I need to apologise for CPU usage on dallas723.
For a while, I've been developing a script to help me simulate what bash would be like running through a low-baud connection. I did this on my local computer, but when it didn't work (it was outputting random files, and I wondered if maybe the method I was using was one Cygwin didn't like), I tried uploading and running it on my Linode on March 9th. No such luck, it didn't work either.
What I didn't realise was that it wasn't just outputting random files, it was spawning processes named them, too. On March 9th, it spawned four copies of /usr/bin/not (which is a program testing tool included with "llvm", as I later discovered), which were passed invalid arguments (my program had basically tried to run "not found"; yeah, my program was really buggy and I still don't understand why it did that). In response, it seems /usr/bin/not went into an infinite loop and used 100% CPU on all four processes. As the system has four simulated cores, this caused the VM to take up a full 100% of its allocated CPU.

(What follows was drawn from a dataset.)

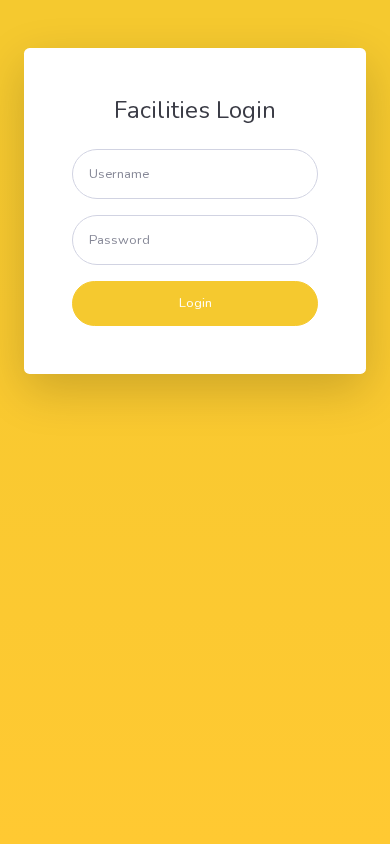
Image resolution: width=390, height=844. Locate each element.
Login (195, 303)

I didn't notice this until last night due to unrelated reasons, and seeing an unknown executable (at the time) combined with taking 100% CPU caused me to believe my server had had a major security breach. After taking some forensics, I took networking offline and started looking into it with a friend of mine, who offered to help. 3 hours later, we had together determined exactly what was going on. At that point I killed the processes.
My main point with this post, though, was to apologise for hogging my portion of the CPU time for the last month-and-a-half. That was irresponsible of me. I've now enabled the email alert thresholds in the LPM so I'll know if that starts happening again a lot sooner.
It also frightens me that I had apparently not noticed these runaway processes before. I will pay a lot more attention to my server in future.
Thanks for reading, and again, I'm sorry.
2 Replies
I'm curious, though — what exactly was not
running? All the not command does is invert the exit status of the command passed to it on the command line, and I can't think of any system where found
is a command!
As for what 'not' was doing exactly, I seriously have no idea. When I was taking forensics I did use 'gcore' to take a core dump of each of the four processes, so I should hopefully be able to analyse those to work out exactly what it was doing. But for now, I don't know.
I got a response to my support ticket, btw, just letting me know that it didn't look like I caused noticeable issues for anyone else on the same host. I'm really glad about that, and that makes me all the more impressed with how far Linode has come!